Lately I have been writing a lot about the role of flash memory and disk drives in the future of storage infrastructures (here and here a couple of examples). And latest news is simply confirming that it will be all about Flash for primary workloads and Object Storage (and disks) for the rest.
Reality is that Flash is
quickly becoming already a no-brainer when it comes to IOPS per GB in primary data scenarios, but pure capacity is a totally different thing and it will continue to be deployed through disks for a long time yet. Even if you find a good deal, and flash price will continue to shrink, the difference in terms of $/GB will still be huge in the next few years.
Your mileage may vary
$/GB is/was the parameter used in the past to calculate the cost of storage with traditional arrays. But things have become a lot fuzzier with all the modern data services and compression techniques.
$/GB could vary substantially from user to user and it often depends on the type of data you are storing, its compressibility and other factors strictly related to overall efficiency of the storage system and to how it is used.
Last week SanDisk launched a new box, a sort of “JBOF” array (Just a Bunch Of Flash). It’s amazingly dense and cheap (less than $2 per GB, they say) but if you add data protection (a RAID or a file system, like CEPH or ZFS for example), things could change. Just think about mirroring it, the $2/GB price tag suddenly becomes $4 per GB!
Just to make it easier for every one, I’m going to expose facts about $/GB and $/IOPS using the easiest possible way. I will compare prices that I found in a recent HGST price list. These are list prices for one single disk purchase (which means that the final price could be a lot less if you are an OEM or you buy in quantity). One of the prices comes from Amazon (and this is a consumer-grade product which means, also in this case, that the price can be much lower for the vendor/reseller).
These are the 4 products:
First of all, it is important to understand that we are comparing simple components (raw material), and any operation you perform on the front-end of an array produces several operations in the backend. RAID, block-size optimization, compression/recompression, deduplication, bus or CPU limits, and so on, limit the number of IOPS that are effectively seen by the hosts.
Let’s do the math:
[table id=1 /]
* considering a 50000 IOPS 4k random workload (which, again, aren’t the IOPS you obtain from your array)
It’s plain to see that SSD wins hands down if the comparison is about $/IOPS and IOPS/GB. But on the other hand, there is a great abyss between the 0.037-0.049 $/GB registered by SATA drives and the others.
And the loser is…
It’s also quite clear that the big loser here is the 10K SAS drive. It doesn’t come out the winner in any comparison and the technology won’t be developing that much in the future, results can only get worse over time.
At the same time, the consumer-grade SATA $/GB is almost 100 times better than Flash. Yes, 100!
To be fair, a consumer-grade flash disk (w/ SATA interface) is only 10x the $/GB of SATA, but even with a Y/Y price slash of 40% it will take 5/6 years to have comparable prices, without considering that we already have much more denser hard disks in the pipeline.
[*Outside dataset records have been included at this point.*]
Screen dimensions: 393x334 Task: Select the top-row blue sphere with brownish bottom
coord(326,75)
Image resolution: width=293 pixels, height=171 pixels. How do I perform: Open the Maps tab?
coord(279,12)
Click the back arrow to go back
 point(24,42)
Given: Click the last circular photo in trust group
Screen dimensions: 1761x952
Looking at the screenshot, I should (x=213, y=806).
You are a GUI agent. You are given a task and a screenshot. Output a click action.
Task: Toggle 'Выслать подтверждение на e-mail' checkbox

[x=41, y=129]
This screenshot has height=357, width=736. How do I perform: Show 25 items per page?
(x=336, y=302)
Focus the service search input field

In the near future we will be seeing many more (petabyte-scale) storage systems using consumer-grade (low cost) SATA drives coupled with modern data protection techniques (like distributed Erasure Coding for example) which help to manage multiple disk faults and longer rebuild time. For example HDS, with its HCP S10, is already doing it.
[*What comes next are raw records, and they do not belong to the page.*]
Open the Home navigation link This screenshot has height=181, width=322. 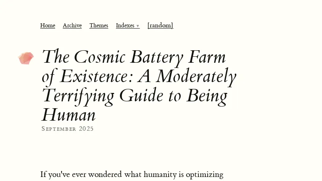(x=47, y=26)
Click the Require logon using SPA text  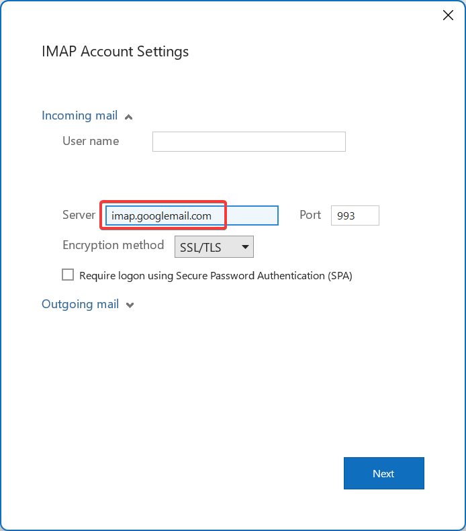(216, 276)

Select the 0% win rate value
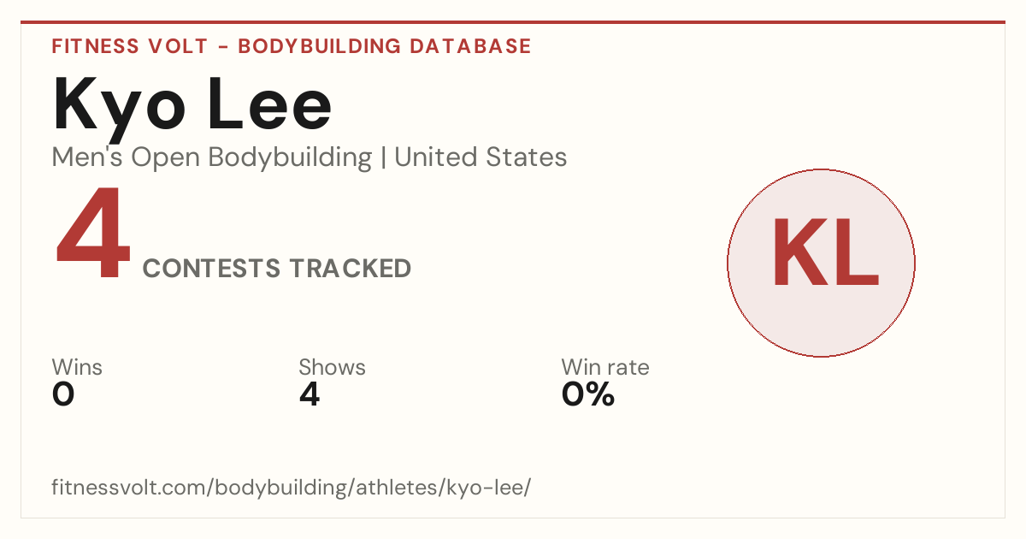click(588, 394)
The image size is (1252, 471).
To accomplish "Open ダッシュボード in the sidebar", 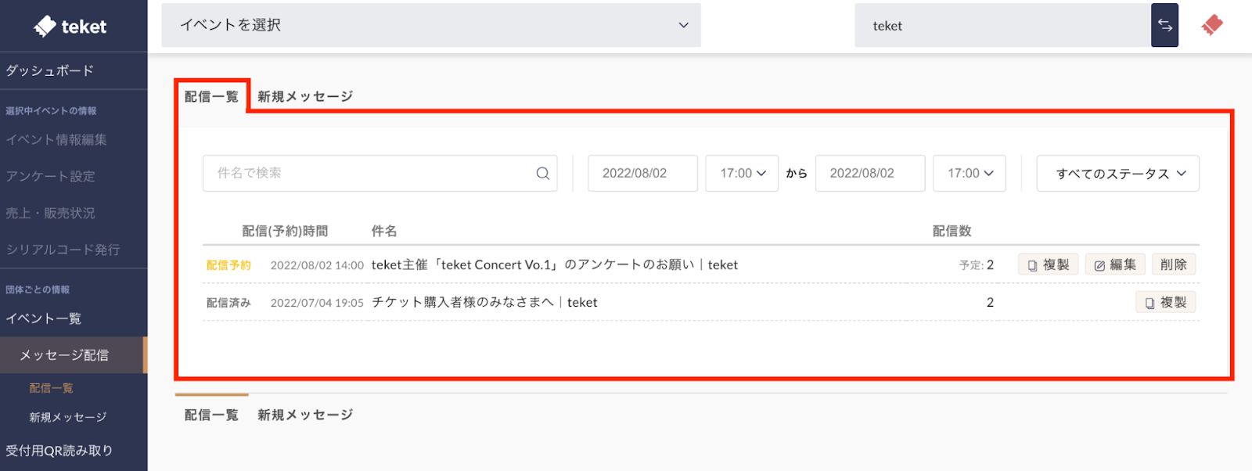I will (x=50, y=70).
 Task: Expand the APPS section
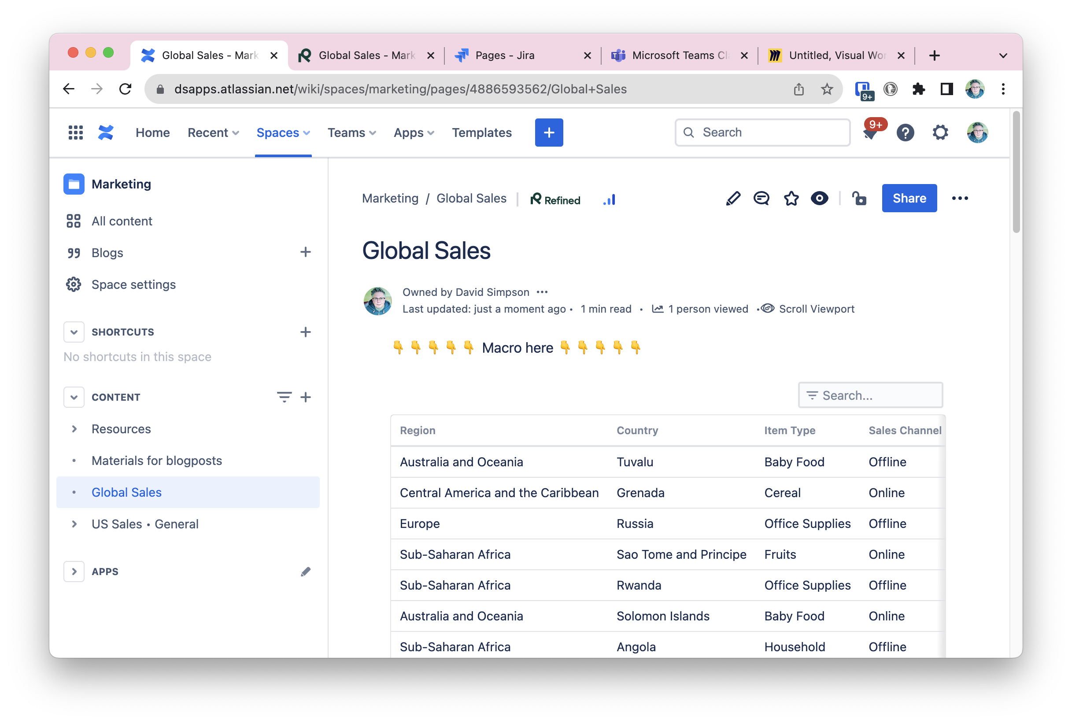[x=74, y=571]
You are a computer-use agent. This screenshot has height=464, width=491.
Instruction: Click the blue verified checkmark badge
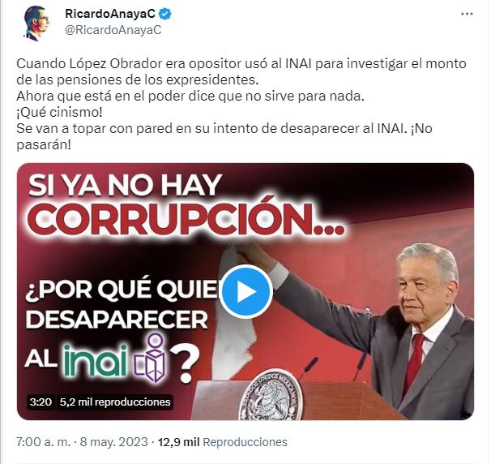tap(165, 14)
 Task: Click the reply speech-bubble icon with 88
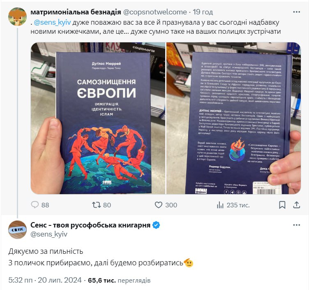click(x=35, y=205)
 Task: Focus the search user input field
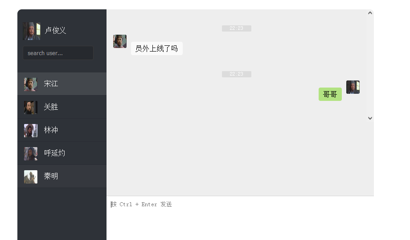pos(58,53)
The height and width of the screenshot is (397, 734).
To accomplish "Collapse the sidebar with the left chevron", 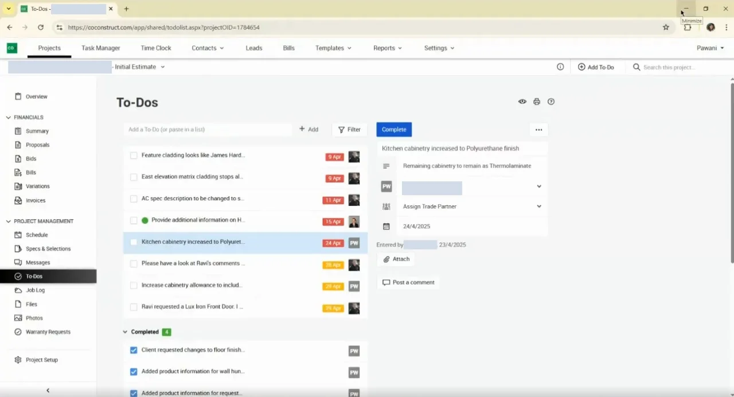I will click(48, 390).
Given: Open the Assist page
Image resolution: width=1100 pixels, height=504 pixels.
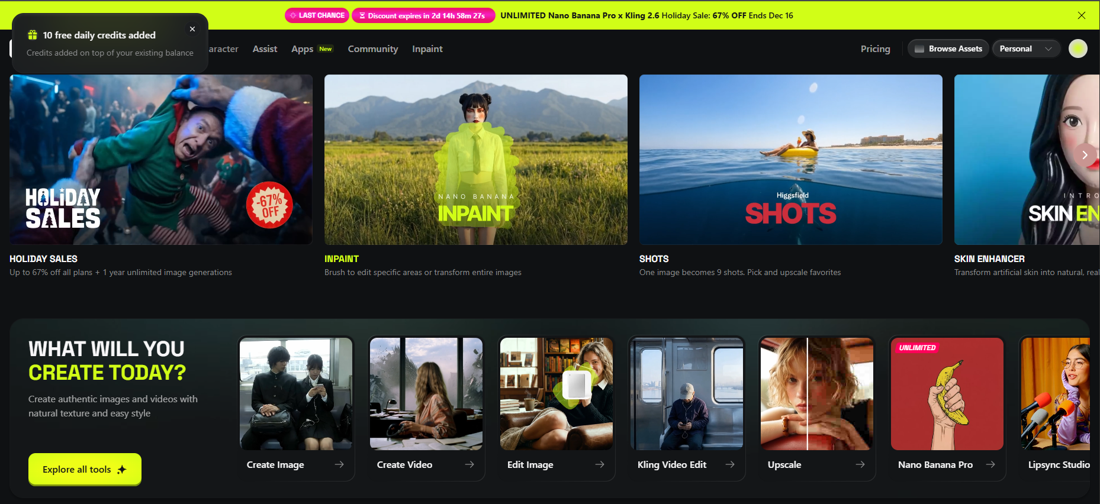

Closing the circle (…and stating the obvious)
Flash wins in IOPS, HDD wins in Capacity, and this won’t be changing anytime soon.
All-Flash storage systems are cost effective because flash allows to use in-line deduplication and compression at virtually no cost. Their predictability is very high and it’s good for high-demanding primary workloads.
At the same time, hybrid systems are still better than All-Flash when the demand for IOPS is not too high. In this case, the “IOPS/GB” shown in the above table/chart is an important metric. If you want to build a balanced IOPS/TB system you still need Flash+SATA. This is why most SMB customers are still going hybrid and companies like Tegile and Nimble are doing so well.
Last but not least, high capacity systems will continue to be nearly All-Disk for a long time. And I say nearly because today most object storage solutions use RAM for metadata and cache. Tomorrow, with very high capacity disks, it could be cheaper to store some information on a relatively small SSDs.